A Case for Integrated AI
Scott Fahlman,   March 30, 2008
Categories:  AI    
The best presentation I have seen in the past few years about where AI is now and where we should be heading was Ron Brachman’s 2006 Presidential Address to the American Association for Artificial Intelligence (AAAI)[1] conference. A transcript of that talk was reprinted in AI Magazine (Winter 2006) and is available online. Everyone interested in AI should read this.
Given the occasion, the article necessarily contains some thoughts about the proper role of AAAI as an organization. Those may or may not be of interest to readers of this blog. But I believe that Ron’s arguments for the importance of an integrated attack on intelligence are right on the mark. As long as most AI researchers focus on only one small component of intelligence or one kind of problem, we will never have systems that exhibit human-like versatility in a complex, ever-changing environment.

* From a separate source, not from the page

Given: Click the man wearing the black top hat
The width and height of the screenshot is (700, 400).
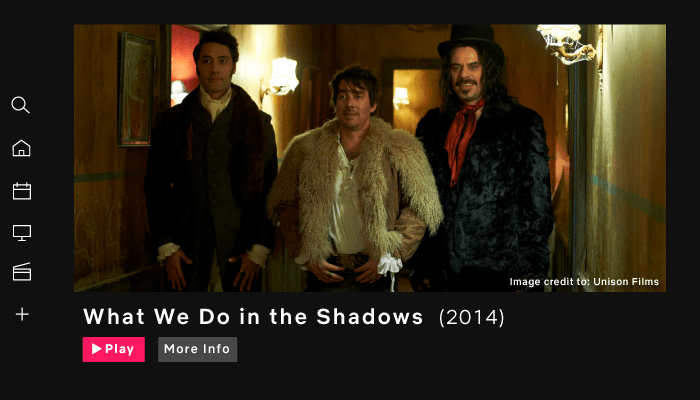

The one area where I disagree with Ron is in his enthusiasm for evaluation and metrics in our work – a new-found enthusiasm, according to his article. It is true that our sponsors will often require detailed, quantitative performance measurements as a way to evaluate the success of the projects they fund. So we have to live with that.
It is also true that there are times when, if no scoring system were imposed on a research effort, we would have to invent one. That is often a good way to keep the project members focused and motivated, and there are times when a bit of competition (keeping score) is a good thing. In areas like statistical learning, appropriate metrics may be the only good way to tell if the system is working properly and doing something interesting.
However, I have seen too many promising research projects ruined or badly damaged by rigid metrics, rigidly applied. A “wild frontier” field like AI does not progress in slow and steady increments. Implementing a promising new idea usually requires that we take a step or two backward in our measurable performance before we get the great leap forward. Sometimes these new ideas will fail — that’s an important part of research. If we are in a situation where a particular performance metric must improve by a particular amount every year , with the threat of immediate project cancellation as the “incentive”, that creates a tremendous disincentive to try anything risky and innovative. I can think of no better way to ensure that a project will produce some routine progress, but no breakthroughs. And if the metrics are used to drive a competition – only the top few groups in each year’s competition will be funded for the next year – that guarantees that the competing groups will be secretive and unable to build on one another’s ideas.
Anyway, this blog is supposed to be about AI ideas and not about the management of research projects, so I’ll leave it at that. I do share Ron’s enthusiasm for “Grand Challenge” problems, whenever we can come up with good one. I’ll say more about that in a later post.
[1] The organization has since renamed itself the “Association for the Advancement of Artificial Intelligence”, keeping the AAAI acronym and properly reflecting AAAI’s evolution into an international organization.